Divergent responses of soil plant-derived and microbial-derived C to phosphorus input in a Chinese fir plantation

Plant-derived and microbial-derived carbon (C) are key components of soil organic C (SOC), and their responses to phosphorus (P) availability and root-derived C, govern SOC dynamics, thereby influencing SOC fate. However, in P-limited regions, how P input affects SOC and its components and underlying mechanisms remain unclear. To address this, we conducted a P addition experiment (50 kg P ha⁻¹ yr⁻¹) in a subtropical Chinese fir (Cunninghamia lanceolata) plantation, incorporating root and mycelium exclusion treatments. We investigated lignin phenols (biomarker for plant-derived C), amino sugars (biomarker for microbial-derived C), soil properties, microbial biomass, and extracellular enzyme activity. We found that 5 −years of P addition significantly decreased lignin phenols. This was due to reduced belowground C allocation and enhanced lignin decomposition (e.g., V- and S-type monomers).
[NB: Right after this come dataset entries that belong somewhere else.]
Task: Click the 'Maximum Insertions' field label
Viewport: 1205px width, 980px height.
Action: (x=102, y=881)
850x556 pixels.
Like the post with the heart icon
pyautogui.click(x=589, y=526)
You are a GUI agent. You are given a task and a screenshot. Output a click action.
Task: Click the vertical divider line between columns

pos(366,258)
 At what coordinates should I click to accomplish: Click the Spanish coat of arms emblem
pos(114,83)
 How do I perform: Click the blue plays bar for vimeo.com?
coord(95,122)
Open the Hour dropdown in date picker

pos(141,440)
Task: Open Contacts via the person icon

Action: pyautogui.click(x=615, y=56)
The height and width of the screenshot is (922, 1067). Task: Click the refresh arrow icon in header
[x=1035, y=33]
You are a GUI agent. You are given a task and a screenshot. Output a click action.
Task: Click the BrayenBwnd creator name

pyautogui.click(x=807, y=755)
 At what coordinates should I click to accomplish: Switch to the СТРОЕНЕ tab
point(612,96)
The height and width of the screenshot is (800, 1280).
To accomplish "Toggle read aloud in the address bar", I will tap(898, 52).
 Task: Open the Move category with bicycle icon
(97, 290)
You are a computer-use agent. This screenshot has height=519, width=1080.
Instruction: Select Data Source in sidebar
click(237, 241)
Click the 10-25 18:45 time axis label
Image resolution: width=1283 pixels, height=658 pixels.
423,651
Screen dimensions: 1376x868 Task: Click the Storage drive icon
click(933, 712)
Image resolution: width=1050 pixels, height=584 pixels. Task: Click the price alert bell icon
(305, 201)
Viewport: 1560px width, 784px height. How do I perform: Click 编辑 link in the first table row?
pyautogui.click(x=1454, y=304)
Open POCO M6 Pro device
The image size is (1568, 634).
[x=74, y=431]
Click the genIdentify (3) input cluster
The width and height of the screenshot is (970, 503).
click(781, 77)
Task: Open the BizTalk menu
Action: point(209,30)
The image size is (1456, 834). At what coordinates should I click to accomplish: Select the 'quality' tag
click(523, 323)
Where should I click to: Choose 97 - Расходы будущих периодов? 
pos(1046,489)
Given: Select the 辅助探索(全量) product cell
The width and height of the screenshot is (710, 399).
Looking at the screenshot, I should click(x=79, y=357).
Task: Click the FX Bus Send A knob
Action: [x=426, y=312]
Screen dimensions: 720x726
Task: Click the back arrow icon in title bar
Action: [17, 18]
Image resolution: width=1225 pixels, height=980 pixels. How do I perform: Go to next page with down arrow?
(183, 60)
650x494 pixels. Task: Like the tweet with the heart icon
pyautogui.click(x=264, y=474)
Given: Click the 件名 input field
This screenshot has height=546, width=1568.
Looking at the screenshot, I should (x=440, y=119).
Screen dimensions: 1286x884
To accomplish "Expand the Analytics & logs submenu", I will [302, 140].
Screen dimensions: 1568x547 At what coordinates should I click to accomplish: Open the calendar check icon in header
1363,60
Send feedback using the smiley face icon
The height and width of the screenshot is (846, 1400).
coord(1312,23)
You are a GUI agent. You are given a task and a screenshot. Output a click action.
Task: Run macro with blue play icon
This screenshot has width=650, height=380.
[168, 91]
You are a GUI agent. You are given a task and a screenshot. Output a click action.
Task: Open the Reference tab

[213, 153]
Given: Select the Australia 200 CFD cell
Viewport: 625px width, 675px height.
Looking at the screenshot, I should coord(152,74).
In contrast, P addition increased amino sugars by suppressing their enzymatic degradation and promoting conversion of plant-derived C to microbial derived C. In addition, root and hyphal exclusion negated the P-induced lignin decomposition, but did not affect amino sugar accumulation. This suggests that plant-derived C is greater sensitivity to P addition and stronger dependence on root-microbe interactions compared to microbial-derived C. These findings indicate that P addition alters SOC sources by reducing plant-derived C and increasing microbial-derived C, potentially enhancing SOC stability. This study elucidated how P availability regulates SOC and its component’s dynamics in P-limited ecosystems, providing mechanistic insights into the effects of P inputs on SOC storage, offering a theoretical basis for regional soil C management.